While hearing different types of equipment gives you an impression, I've got to say until you change very small parts of a piece of equipment, you're very limited in gaining in-depth knowledge. Swapping amplifiers or speakers changes dozens of variables at a time.
Vast majority of engineering work has nothing whatsoever to do with advanced math.
Agreed. People might be rather surprised. When it comes to audio engineering it's rare that you need more than some algebra. There's calculus that explains a lot of what's going on, but it's essentially useless because you already know what it's going to define, and checking with a measurement tool is more valuable than trying to validate your best wishes with the math. Now these are not statements that engineering audio electronics is easy, as it requires more knowledge that's uncommon and unwritten in text books than any other field I can think of that isn't avant-garde/new. And the audio world isn't exhausted yet.

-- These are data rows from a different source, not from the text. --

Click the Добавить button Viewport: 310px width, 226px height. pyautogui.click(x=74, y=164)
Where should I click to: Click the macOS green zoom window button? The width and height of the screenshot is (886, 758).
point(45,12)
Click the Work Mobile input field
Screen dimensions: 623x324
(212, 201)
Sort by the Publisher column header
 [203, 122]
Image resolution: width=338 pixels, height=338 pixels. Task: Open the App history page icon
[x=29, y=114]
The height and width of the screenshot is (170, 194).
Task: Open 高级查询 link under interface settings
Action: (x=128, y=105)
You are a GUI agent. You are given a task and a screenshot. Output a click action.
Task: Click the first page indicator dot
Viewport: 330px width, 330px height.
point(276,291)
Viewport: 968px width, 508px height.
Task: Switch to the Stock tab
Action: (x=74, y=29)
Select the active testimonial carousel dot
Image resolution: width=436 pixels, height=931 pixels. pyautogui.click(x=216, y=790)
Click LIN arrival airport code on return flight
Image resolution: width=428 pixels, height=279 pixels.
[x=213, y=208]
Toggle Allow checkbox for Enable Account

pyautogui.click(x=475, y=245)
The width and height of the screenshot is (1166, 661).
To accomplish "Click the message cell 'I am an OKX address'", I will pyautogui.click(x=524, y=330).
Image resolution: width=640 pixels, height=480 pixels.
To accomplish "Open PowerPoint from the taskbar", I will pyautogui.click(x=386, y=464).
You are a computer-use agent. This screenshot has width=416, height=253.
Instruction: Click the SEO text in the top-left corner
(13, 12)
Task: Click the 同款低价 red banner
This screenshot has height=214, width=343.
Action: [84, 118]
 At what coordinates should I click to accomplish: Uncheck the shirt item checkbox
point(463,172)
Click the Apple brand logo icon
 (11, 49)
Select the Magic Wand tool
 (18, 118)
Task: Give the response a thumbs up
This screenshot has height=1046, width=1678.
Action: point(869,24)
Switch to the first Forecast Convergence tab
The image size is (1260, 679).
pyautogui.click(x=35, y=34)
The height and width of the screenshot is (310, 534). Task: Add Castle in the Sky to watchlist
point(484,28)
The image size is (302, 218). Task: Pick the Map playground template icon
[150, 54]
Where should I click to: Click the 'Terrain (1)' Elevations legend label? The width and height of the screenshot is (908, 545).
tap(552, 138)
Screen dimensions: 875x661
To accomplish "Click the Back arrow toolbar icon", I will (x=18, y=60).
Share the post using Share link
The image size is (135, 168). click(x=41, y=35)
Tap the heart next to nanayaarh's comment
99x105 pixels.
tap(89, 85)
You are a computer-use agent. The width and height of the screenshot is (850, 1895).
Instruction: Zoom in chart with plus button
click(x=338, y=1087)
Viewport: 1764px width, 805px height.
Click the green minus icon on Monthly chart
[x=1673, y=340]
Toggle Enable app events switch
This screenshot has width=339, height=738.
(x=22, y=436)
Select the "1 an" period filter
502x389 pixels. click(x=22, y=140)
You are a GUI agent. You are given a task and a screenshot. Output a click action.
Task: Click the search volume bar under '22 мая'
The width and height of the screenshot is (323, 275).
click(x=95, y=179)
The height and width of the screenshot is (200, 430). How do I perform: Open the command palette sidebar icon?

I thought the elephant in the room you were going to mention was sensibility. The ability to keep an unbiased mind, not get emotionally invested with gear, either the one owned by oneself or that one is propagating on the forums - ego and sunk costs tend to keep people going down the blackhole. I think a lot of people hear similar things if they have similar experiences, but the decisions made differ even with the same experiences - and in many cases decisions are not made based on experiences. Of course a live concert background as well as gear experience is required, but if one stays sensible, humble, does not get emotional and ignores the marketing noise (which includes price tags), he can go a long way.
That's a tough one. I've heard systems that I thought were not that good at _____ but the person showing me thought they were, purely based on the assumption that _____ was true because it's easy to believe it. Most of everything I hear people describe about a stereo has almost nothing to do with how it actually works. They're not wrong that they're hearing it, they just don't know what and how the sound is made that they're describing. There's often even a consistency in gear supporting what they're saying, but it's still anecdotal and not the fact of the matter. All in all I think ignoring price is the best possible option, just listen and decide that way what you like. But people form ideas about what equipment will sound like because of experience with someone else that to them appears similar but may not be at all. Pigeon-holing is a problem. Most of it comes from non-understandings by engineers that make products incorrectly - IMO, subpar might be the proper term - and it breeds false knowledge that becomes "truth" to people.